L’inflazione non è uguale per tutti
L’aumento dei prezzi lo pagano soprattutto i più poveri, usando in senso largo questo termine che non deve portarci a immaginare senza tetto avvolti nelle coperte ai margini delle stazioni ferroviarie delle grandi città. Come si legge nella Relazione di Visco l’inflazione “ha avuto un impatto più deciso sulle famiglie appartenenti alle fasce più basse della distribuzione della spesa per consumi. Tenuto conto del diverso paniere di consumo, il divario dei tassi di inflazione fra il primo e l’ultimo quinto della distribuzione si è gradualmente ampliato nel corso dell’anno fino a 8,5 punti percentuali: circa la metà dei consumi delle famiglie del primo quinto è infatti rappresentata da beni energetici e alimentari, a fronte di circa un quarto per i nuclei dell’ultimo”. È ormai diffusa l’analisi secondo la quale dietro il boom dei prezzi ci sia un rialzo storicamente eccezionale dei profitti: secondo dati Bce negli ultimi vent’anni i profitti avevano contribuito a circa un terzo dell’inflazione domestica, mentre negli ultimi 12 mesi sono arrivati oltre il 60%. Se ne sono accorti, in questi mesi, osservatori tutt’altro che neutrali come “Il Foglio” o “Il Sole 24 Ore”.
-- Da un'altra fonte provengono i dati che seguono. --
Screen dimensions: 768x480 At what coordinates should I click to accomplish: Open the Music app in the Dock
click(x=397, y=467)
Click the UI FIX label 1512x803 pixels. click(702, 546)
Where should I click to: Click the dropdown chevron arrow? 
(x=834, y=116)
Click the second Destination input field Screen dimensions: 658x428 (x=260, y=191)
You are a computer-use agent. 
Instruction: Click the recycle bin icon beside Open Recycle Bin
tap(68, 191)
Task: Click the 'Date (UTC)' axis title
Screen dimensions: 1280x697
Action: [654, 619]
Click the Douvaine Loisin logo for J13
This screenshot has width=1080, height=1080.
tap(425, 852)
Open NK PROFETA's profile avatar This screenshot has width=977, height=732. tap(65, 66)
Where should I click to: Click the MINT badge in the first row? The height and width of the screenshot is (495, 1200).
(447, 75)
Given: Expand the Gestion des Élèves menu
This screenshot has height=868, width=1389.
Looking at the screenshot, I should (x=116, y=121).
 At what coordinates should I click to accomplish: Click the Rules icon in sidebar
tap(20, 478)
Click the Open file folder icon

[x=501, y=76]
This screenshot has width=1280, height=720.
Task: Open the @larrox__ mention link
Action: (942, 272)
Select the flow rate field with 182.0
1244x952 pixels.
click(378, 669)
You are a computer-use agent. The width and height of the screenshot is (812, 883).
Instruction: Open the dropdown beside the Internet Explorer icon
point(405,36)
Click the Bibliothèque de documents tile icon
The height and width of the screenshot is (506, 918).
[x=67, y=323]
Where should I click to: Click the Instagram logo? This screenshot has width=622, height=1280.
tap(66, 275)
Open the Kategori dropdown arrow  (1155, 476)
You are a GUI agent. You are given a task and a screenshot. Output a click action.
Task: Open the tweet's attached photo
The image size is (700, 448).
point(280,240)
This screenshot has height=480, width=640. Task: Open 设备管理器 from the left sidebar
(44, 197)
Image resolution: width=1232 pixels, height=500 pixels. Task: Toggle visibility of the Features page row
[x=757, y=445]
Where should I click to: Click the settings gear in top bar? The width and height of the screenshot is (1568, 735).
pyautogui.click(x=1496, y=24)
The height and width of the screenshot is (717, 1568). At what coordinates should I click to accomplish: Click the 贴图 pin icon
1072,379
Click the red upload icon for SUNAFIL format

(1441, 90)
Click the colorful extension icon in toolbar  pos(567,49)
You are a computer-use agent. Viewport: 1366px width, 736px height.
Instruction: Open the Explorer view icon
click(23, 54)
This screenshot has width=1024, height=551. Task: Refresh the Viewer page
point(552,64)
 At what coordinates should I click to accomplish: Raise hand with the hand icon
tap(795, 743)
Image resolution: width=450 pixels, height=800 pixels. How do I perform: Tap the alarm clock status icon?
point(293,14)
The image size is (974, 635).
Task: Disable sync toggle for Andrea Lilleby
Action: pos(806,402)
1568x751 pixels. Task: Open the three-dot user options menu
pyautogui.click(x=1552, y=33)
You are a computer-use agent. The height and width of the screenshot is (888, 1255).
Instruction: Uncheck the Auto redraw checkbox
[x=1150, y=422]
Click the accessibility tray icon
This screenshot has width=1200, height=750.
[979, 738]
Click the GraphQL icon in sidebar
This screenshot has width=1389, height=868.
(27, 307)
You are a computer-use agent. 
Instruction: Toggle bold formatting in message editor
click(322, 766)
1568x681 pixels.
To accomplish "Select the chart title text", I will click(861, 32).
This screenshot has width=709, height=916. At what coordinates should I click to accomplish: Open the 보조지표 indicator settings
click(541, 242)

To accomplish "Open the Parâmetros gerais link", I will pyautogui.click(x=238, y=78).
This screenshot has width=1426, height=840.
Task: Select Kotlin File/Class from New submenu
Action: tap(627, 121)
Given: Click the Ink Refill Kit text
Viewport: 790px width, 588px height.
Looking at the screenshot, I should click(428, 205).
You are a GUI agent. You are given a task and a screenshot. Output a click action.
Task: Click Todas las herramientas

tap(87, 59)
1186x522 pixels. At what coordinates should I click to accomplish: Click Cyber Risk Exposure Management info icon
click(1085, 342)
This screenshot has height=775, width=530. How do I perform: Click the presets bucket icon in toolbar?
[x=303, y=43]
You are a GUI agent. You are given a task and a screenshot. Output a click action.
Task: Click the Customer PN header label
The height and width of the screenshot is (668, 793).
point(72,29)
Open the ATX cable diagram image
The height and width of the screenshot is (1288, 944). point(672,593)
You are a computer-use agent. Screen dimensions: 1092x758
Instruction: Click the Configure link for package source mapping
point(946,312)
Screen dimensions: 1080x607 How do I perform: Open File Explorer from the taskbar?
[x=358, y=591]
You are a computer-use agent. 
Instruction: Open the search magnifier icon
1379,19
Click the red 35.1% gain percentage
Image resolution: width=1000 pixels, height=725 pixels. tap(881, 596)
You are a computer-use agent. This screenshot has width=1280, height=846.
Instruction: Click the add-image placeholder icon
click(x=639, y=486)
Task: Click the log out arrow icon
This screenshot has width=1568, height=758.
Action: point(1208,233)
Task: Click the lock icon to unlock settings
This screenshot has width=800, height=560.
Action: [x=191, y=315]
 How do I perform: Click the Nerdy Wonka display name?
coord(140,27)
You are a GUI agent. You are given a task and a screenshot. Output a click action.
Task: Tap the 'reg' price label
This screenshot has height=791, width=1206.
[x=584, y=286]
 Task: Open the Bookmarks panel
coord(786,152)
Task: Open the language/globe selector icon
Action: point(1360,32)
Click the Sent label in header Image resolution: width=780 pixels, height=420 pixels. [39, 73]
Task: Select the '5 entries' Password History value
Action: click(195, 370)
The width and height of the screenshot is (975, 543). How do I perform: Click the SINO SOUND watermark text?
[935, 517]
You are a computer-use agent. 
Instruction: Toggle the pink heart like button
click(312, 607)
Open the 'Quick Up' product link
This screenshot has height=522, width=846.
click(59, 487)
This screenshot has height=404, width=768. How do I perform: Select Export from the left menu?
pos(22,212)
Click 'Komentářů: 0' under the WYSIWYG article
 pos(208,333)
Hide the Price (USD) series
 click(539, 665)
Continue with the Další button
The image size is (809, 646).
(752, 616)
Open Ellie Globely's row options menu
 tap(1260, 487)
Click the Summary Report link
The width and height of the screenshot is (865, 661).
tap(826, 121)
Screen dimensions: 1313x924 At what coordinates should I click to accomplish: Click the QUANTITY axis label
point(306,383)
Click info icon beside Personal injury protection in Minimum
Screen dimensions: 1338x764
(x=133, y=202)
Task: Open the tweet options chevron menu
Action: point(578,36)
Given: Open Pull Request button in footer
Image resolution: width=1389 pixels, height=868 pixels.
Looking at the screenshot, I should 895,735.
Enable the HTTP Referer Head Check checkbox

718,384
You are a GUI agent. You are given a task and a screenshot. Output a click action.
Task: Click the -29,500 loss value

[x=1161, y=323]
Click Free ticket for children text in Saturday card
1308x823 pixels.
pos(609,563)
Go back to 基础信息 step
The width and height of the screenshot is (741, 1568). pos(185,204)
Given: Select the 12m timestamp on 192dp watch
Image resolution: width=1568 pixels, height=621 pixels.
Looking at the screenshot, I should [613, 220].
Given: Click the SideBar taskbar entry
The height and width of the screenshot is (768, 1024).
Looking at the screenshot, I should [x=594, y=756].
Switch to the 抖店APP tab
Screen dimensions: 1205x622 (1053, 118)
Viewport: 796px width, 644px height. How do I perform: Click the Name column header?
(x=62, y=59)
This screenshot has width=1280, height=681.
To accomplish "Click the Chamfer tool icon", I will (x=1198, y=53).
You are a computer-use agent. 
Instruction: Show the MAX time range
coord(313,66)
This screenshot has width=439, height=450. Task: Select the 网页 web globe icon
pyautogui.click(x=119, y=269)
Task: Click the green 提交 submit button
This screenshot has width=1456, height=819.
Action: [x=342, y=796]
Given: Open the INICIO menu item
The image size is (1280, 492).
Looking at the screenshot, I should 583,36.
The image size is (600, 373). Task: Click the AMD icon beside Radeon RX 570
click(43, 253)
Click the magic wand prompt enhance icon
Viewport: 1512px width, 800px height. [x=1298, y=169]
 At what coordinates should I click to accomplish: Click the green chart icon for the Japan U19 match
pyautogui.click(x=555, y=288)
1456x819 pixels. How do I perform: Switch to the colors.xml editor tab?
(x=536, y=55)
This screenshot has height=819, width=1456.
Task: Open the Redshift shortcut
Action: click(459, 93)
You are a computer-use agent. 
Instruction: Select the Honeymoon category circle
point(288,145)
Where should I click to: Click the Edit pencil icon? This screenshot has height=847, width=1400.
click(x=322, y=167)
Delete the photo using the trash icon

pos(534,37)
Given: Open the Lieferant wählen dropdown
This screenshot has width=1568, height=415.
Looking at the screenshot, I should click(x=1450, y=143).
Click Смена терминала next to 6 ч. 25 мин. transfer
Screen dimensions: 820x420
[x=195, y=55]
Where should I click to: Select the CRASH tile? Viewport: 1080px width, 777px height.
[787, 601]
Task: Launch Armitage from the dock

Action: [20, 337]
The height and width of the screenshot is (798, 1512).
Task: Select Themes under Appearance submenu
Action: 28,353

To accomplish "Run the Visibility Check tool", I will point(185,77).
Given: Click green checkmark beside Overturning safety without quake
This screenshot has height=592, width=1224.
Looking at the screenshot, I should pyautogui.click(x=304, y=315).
Il tema ora sarebbe come riportare equilibrio in questa maionese impazzita nella quale affogano sempre i soliti. Ma per ora è difficile prevedere un cambio di rotta delle politiche monetarie, fiscali ed economiche di una Europa sempre più dipendente da scelte altrui: sulla guerra, sugli investimenti – che saranno convertiti dal sociale al militare senza troppi scossoni politici – sulla politica monetaria. A proposito della quale, mentre il continente rischia di avvitarsi in una drammatica recessione, la presidente della Banca centrale europea, Christine Lagarde, fa sapere di essere soddisfatta. “Nell’ultima indagine sui prestiti bancari della Bce, il ritmo dell’inasprimento netto degli standard creditizi – spiega – ha raggiunto il livello più alto dalla crisi del debito sovrano nel 2011. Questo è l’effetto desiderato della nostra politica: vogliamo che le condizioni di finanziamento si inaspriscano. E, finora, non è andato a discapito della performance delle banche, con l’impatto positivo dei tassi più elevati sui margini di interesse delle banche che ha superato l’impatto negativo sui volumi”. Le banche stanno bene, e questo mette di buon umore la numero uno di Francoforte anche se c’è “incertezza su come condizioni di finanziamento più restrittive influenzeranno l’economia”. L’incertezza c’è tutta, difficile trovare ragioni per condividere l’ottimismo di Lagarde, a fronte delle dinamiche descritte tanto da lei quanto da Visco. Ma da cittadini europei, si sa, il nostro ruolo è sempre più quello degli spettatori: senza il telecomando in mano per cambiare canale.